Glucagon-like-peptide 1 (GLP-1) is another potential source of glucose reinforcement signal, but it is not a strong candidate. Although GLP-1 is secreted in response to intestinal nutrients, and GLP-1 receptors are present in a number of brain regions important in feeding behavior, GLP-1 is rapidly inactivated [14] and has little chance of transmitting a signal directly to the brain. Its peripheral role in glucose homeostasis [61] and satiation [49] via hepatic portal GLP-1 sensors relies on vagal transmission, whereas glucose flavor conditioning does not require an intact vagus as discussed above. Secretion of GLP-1 has been linked to the gut T1R3 receptor and gustducin; KO mice did not secrete GLP-1 in response to gastric or duodenal glucose infusion [26]. However, T1R3 KO mice can learn to prefer flavors paired with IG sucrose [57], and gustducin KO mice learned to prefer a flavor paired with IG maltodextrin (Sclafani, unpublished data). Together these data argue against GLP-1 as a primary signal in flavor preference conditioning. GLP-1 secretion could be a component of an integrated signal from the gut, carried by another humoral messenger.
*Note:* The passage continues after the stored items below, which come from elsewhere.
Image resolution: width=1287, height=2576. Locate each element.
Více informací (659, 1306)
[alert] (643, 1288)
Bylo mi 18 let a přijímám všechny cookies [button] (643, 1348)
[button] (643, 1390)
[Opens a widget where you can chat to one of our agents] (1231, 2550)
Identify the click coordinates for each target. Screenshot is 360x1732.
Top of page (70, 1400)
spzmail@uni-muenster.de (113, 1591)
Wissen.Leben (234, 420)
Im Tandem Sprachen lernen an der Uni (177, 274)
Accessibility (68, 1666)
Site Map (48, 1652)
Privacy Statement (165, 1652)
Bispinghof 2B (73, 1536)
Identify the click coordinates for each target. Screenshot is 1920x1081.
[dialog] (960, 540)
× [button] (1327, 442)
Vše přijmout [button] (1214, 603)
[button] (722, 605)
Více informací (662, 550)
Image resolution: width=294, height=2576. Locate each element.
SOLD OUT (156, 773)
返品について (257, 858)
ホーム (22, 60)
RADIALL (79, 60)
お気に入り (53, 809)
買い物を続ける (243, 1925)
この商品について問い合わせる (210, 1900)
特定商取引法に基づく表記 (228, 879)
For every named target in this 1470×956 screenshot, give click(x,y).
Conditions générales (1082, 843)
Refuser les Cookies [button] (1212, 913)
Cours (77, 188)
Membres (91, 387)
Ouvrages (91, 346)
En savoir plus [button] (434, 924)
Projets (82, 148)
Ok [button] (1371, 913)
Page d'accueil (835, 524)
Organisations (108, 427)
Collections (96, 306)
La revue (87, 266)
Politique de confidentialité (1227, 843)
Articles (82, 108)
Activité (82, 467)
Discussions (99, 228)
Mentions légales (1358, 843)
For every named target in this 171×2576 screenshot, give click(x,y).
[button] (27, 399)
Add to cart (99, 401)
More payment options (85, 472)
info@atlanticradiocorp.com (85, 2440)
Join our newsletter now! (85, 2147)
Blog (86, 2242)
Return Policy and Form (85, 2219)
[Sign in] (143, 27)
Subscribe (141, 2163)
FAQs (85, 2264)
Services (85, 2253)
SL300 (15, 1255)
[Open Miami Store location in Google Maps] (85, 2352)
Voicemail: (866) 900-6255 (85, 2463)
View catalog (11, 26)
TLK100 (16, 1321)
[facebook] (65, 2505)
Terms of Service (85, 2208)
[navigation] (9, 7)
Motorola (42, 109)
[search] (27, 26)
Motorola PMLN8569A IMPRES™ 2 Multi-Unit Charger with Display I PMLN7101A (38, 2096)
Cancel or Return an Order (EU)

A gut hormone with some features compatible with a role in flavor conditioning is ghrelin. Unlike other gut hormones that suppress food intake, ghrelin is an orexigenic peptide that promotes eating. Ghrelin levels are high prior to a meal and decline with feeding. The magnitude of this response is nutrient specific, being stronger after glucose and amino acids than after isocaloric lipid [44] or fructose [60]. There are other characteristics that parallel features of flavor preference conditioning. Glucose-induced suppression of ghrelin requires post-gastric stimulation [69] and, congruent with the present study, can be elicited by infusions confined to the duodenum or jejunum [44]. An intact vagus is not required for the ghrelin response to nutrient infusion [70] or the stimulation of feeding by exogenous ghrelin [6]. Together, these finding suggest the possibility that the decline in circulating ghrelin produced by intestinal glucose may be a signal to the brain that mediates flavor preference learning. In fact, ghrelin actions have been linked to brain reward and memory systems [15,43] as well as glucose homeostasis [59]. However, increases, not decreases in ghrelin signaling are associated with reward and activation of the nucleus accumbens dopamine system that has been implicated in flavor preference conditioning [43,64]. For example, peripheral administration of ghrelin in mice, at a dose that elevated accumbens dopamine, was effective in conditioning a place preference [27]. Ghrelin receptor antagonism, on the other hand, blocked ethanol-induced place preference conditioning and dopamine release [28]. These findings would appear inconsistent with the idea that a glucose-triggered decline in ghrelin would promote flavor conditioning. However, ghrelin actions are complex and incompletely understood and its role in food preference learning requires study.

In summary, the present study showed that flavor preference learning based on post-oral glucose relies on glucose stimulation of the proximal intestine. Given the differential strength of nutrients as unconditioned stimuli, the specific mechanisms mediating flavor learning based on other nutrients may differ. Identification of the upper-intestinal humoral signal(s) remains an important task in the study of glucose-based flavor preference conditioning.